Opinión

Comienzan las elecciones norteamericanas a 40 grados bajo cero

Un seguidor del expresidente de Estados Unidos y aspirante a la presidencia en 2024 Donald Trump porta una pancarta de Trump mientras desafía las temperaturas bajo cero para asistir a un mitin en Indianola, Iowa, el 14 de enero de 2024 – PHOTO/Jim WATSON/AFP
photo_camera Un seguidor del expresidente de Estados Unidos y aspirante a la presidencia en 2024 Donald Trump porta una pancarta de Trump mientras desafía las temperaturas bajo cero para asistir a un mitin en Indianola, Iowa, el 14 de enero de 2024 – PHOTO/Jim WATSON/AFP

A las dos de la madrugada hora española, siete de la tarde en Iowa y a más de 40 grados bajo cero, comienza la larga y compleja campaña que tras diez meses llevará a los estadounidenses a elegir al número cuarenta y siete de sus presidentes

  1. Iowa y New Hampshire

El proceso, que será emprendido por los aspirantes demócratas y republicanos a la nominación, tras las respectivas convenciones, hasta el cinco de noviembre, comienza con algunas de las curiosidades acumuladas cada cuatrienio por las campañas que se extenderán ya sin descanso por todo el territorio federal.    

Iowa y New Hampshire

La primera es la que despierta el hecho de que arranque en Iowa, un estado de escaso relieve del Medio Oeste norteamericano, con poco más de tres millones de habitantes y su poco conocida capital, que si por algo destaca es por su nombre: Des Moines, de origen francés, en español “De los Monjes”. 

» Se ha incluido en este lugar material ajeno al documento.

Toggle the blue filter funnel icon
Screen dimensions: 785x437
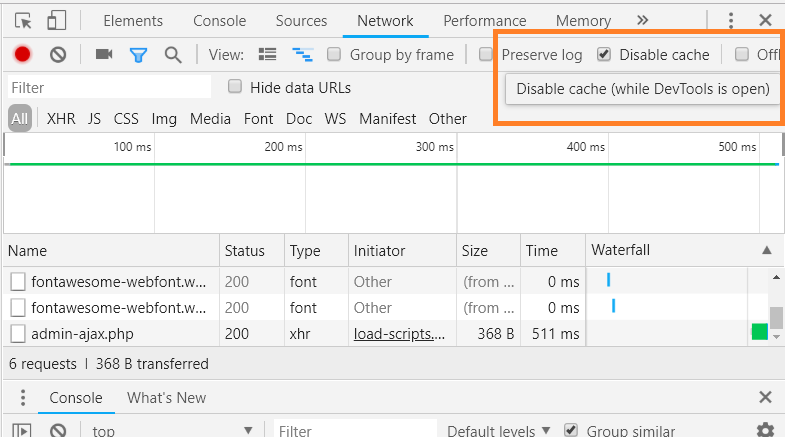138,55
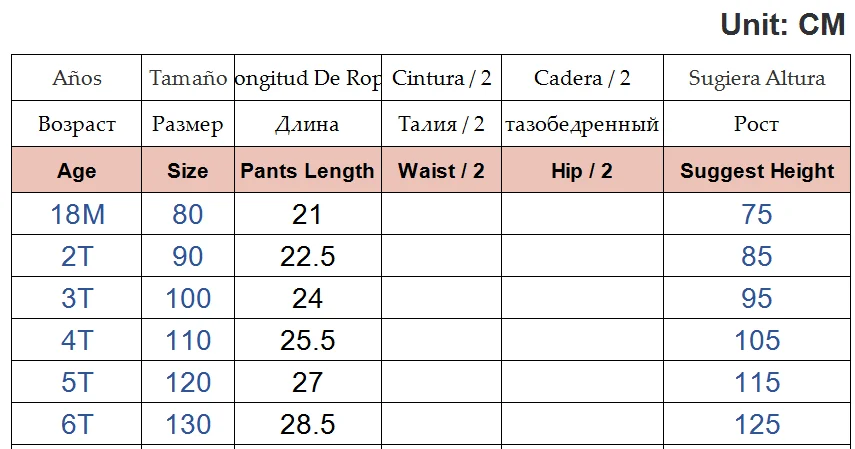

La otra es el respeto con que los iowanos mantienen la tradición de los caucus, el sistema asambleario heredado de los indios que poblaban la zona para tomar sus decisiones y elegir a sus jefes votando a mano alzada. Hay que decir que técnicamente su carácter pintoresco es valioso, pero propicia las chapuzas.

Los electores se reúnen al atardecer en todos los distintos distritos del estado, escuchan a los candidatos y los reunidos levantan las manos en señal de aprobación lo cual vuelve difícil contar y más tarde en un trabajo complicado, que suele llevar semanas, sumar los datos de cada uno de los distritos; unos datos siempre expuestos a errores, dudas y reclamaciones. El escaso rigor de este sistema fue la razón por la que los demócratas renunciasen a participar seguramente convencidos también que sus posibilidades de ganar y hacerse con los compromisarios, es muy difícil. 

Iowa es un estado republicano por excelencia. El 80% de los votantes son blancos y conservadores. Aparte que los caucus son un sistema que limita la participación a menudo, como este año por el frío además de las dificultades para asistir de las mujeres con hijos y los jóvenes estudiantes o trabajadores, lo cual deja el resultado a merced de los mayores, jubilados o fanáticos de alguno de los candidatos. 

En esta ocasión compiten tres aspirantes y entre ellos parte como claro favorito, con un 48% en las encuestas, Donald Trump, el aspirante a la reelección como presidente, de mal recuerdo golpista para muchos, protagonista de escándalos y sujeto a decenas de procesos penales.

Hasta su principal adversario hasta ahora en los sondeos generales, el gobernador de Florida Ron DeSantis, aparece relegado a un tercer puesto por la antigua embajadora de Trump en la ONU, Nikki Haleg. Trump exhibe estos datos con la prepotencia que le caracteriza, aunque los expertos no les conceden especial significación. Además, desde 1970 ningún ganador de los caucus de Iowa mantuvo su liderazgo mucho tiempo ni resultó vencedor de las primarias. El verdadero interés está fijado en las primarias de New Hampshire que empiezan el día 24 y suelen ser las que anticipan las perspectivas de las que seguirán en los estados considerados decisivos.

La candidatura de Joe Biden a la reelección limita la participación de otros candidatos demócratas significativos. Pero se espera que los resultados de las primarias de New Hampshire apunten indicios sobre las posibilidades que tiene el actual presidente de superar los temores que su avanzada edad despierta entre los seguidores. 

La posibilidad de que las elecciones en noviembre vuelvan a dilucidarse entre Biden y Trump, que continúa sumando adictos fanatizados, causa preocupación. La opinión más afianzada es que los Estados Unidos necesitan una renovación y más en unos momentos en que el panorama internacional atraviesa momentos dramáticos con un escenario de dos guerras eternizándose y una tercera en torno al mar Rojo estallando.